> [Source data]:
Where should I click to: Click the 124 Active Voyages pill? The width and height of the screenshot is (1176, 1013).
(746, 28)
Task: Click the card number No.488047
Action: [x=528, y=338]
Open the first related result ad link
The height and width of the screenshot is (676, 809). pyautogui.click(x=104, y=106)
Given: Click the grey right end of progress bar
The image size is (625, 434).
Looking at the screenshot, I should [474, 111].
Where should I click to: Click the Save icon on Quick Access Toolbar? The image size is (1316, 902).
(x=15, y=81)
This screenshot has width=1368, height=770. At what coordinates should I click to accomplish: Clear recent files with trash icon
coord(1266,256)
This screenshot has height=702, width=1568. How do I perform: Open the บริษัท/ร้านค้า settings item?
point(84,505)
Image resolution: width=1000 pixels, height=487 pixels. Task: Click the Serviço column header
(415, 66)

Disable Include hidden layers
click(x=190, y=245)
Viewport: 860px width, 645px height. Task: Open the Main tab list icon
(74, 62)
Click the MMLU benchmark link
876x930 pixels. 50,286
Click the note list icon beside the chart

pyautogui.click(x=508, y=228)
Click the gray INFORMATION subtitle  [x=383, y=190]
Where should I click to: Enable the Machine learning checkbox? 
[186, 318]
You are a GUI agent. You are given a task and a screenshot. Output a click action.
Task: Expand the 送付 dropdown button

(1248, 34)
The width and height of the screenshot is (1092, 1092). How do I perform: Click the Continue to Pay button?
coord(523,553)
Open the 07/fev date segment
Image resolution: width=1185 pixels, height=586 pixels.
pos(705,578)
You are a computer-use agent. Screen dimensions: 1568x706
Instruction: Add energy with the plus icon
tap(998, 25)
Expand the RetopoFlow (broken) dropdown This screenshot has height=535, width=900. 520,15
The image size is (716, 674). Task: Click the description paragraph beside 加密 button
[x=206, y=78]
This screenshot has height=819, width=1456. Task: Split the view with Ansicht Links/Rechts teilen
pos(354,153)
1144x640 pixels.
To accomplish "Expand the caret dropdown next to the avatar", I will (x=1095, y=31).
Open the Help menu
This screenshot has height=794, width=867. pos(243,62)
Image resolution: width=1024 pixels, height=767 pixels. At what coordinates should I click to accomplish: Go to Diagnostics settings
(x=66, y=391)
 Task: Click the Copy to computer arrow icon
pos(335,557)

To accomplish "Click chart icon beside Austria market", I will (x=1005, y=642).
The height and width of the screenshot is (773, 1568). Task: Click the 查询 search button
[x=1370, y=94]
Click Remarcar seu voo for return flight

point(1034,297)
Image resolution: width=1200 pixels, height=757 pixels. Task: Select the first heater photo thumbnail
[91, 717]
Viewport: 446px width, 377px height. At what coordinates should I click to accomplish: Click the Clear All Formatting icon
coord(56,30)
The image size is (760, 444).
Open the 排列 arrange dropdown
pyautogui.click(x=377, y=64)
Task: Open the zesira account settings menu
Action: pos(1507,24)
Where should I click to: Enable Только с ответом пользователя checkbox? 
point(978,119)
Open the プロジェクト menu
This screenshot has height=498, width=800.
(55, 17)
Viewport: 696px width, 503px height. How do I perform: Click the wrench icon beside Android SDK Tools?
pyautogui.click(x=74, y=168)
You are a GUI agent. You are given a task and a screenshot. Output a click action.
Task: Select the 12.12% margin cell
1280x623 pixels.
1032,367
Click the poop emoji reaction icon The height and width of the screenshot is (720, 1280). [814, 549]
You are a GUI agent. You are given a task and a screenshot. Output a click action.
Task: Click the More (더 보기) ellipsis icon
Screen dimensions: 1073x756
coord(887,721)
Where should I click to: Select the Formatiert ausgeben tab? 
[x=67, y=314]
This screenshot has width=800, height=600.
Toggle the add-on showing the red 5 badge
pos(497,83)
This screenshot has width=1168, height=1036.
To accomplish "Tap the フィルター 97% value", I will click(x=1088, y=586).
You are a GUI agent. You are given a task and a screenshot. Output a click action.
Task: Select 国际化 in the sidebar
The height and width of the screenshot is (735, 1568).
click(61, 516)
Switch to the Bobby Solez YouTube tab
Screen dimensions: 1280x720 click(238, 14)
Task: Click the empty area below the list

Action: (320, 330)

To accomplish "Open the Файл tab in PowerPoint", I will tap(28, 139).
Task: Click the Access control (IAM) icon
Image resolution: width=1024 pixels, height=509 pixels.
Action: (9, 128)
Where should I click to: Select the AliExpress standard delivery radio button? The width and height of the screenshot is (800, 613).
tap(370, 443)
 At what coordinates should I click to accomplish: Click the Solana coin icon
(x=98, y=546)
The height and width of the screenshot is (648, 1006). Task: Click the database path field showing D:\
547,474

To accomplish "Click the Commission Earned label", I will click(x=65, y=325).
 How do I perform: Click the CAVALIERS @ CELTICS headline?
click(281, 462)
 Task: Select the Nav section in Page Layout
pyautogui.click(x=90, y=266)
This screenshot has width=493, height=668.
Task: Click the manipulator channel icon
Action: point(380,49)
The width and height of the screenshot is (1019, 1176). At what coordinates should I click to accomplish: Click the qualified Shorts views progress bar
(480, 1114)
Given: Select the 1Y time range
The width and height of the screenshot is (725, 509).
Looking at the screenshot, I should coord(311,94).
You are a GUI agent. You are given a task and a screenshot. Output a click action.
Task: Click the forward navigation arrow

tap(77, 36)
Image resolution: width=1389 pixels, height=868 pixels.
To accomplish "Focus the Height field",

> [Work task]:
A line in the material may hold the string "will". Report how many do, and write only the number.

> [Exercise response]:
5